Even Clewes says so. That shows disrespect to the people of Ottawa who for the most part are outraged about a modern addition stuck to the iconic railroad hotel. Yet Clewes doggedly sticks to his artistic conception which is deeply in question.
Ottawa has seen these consultations many times before. The public attends them in goodwill hoping their opinions might stick, then they’re largely ignored by the city and the builder because the big hitters want what they want and that’s it.
Ottawans don’t like the addition and they’re right. The Chateau is one of the symbols of this city, the parliamentary district and Canada.
Heritage Ottawa said it well:
“The current design of the proposed addition is incongruous with the heritage character of the Chateau Laurier and its environs. Bluntly stated, the proposed addition resembles a contemporary condominium.”

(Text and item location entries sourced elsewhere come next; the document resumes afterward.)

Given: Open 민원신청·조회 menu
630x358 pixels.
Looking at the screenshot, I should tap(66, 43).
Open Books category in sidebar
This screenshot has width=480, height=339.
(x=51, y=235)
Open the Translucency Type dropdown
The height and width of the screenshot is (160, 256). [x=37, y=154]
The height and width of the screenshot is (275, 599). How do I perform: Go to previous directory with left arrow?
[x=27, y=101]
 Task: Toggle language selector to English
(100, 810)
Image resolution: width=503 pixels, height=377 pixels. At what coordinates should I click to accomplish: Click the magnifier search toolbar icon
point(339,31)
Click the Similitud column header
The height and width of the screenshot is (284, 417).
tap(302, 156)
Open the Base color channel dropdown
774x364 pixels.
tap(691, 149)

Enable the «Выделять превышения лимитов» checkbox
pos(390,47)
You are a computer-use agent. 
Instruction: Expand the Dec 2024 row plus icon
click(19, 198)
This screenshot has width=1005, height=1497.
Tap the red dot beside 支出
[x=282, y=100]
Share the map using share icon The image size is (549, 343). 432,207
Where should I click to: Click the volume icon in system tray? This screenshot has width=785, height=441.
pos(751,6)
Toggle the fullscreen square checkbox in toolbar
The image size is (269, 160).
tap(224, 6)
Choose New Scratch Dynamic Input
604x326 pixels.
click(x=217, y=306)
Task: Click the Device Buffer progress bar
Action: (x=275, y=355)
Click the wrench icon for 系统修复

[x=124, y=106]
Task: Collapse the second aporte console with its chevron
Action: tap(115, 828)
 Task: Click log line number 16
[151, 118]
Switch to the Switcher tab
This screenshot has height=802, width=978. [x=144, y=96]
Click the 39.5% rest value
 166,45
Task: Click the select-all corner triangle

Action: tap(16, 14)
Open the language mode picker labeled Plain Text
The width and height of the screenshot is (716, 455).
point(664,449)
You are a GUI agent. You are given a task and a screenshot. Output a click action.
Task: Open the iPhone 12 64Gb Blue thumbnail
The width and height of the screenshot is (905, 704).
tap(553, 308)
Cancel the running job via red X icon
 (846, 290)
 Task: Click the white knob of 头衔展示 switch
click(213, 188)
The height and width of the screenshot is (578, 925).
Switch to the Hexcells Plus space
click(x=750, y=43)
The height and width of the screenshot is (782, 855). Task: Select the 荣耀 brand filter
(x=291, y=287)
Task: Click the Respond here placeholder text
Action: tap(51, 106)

That’s correct. If this addition goes forward, will Ottawans see a condo stuck to the Parliament Buildings’ library? A condo in front of the Supreme Court? A condo hooked on to the Canadian Museum of History? Perhaps the architect will tell us they are symbols of man’s inhumanity toward his fellow man. And architecturally, he’d be right.
These are symbols of Canada. Perhaps Clewes would stick a condo on the back of the Acropolis as a statement of today and modernity. Such is the myopic attitude of the artist.
The owners of the Chateau should know they possess a national icon, not a Comfort Inn.
The Chateau should be treated with the respect it deserves as an integral part of Canada’s capital.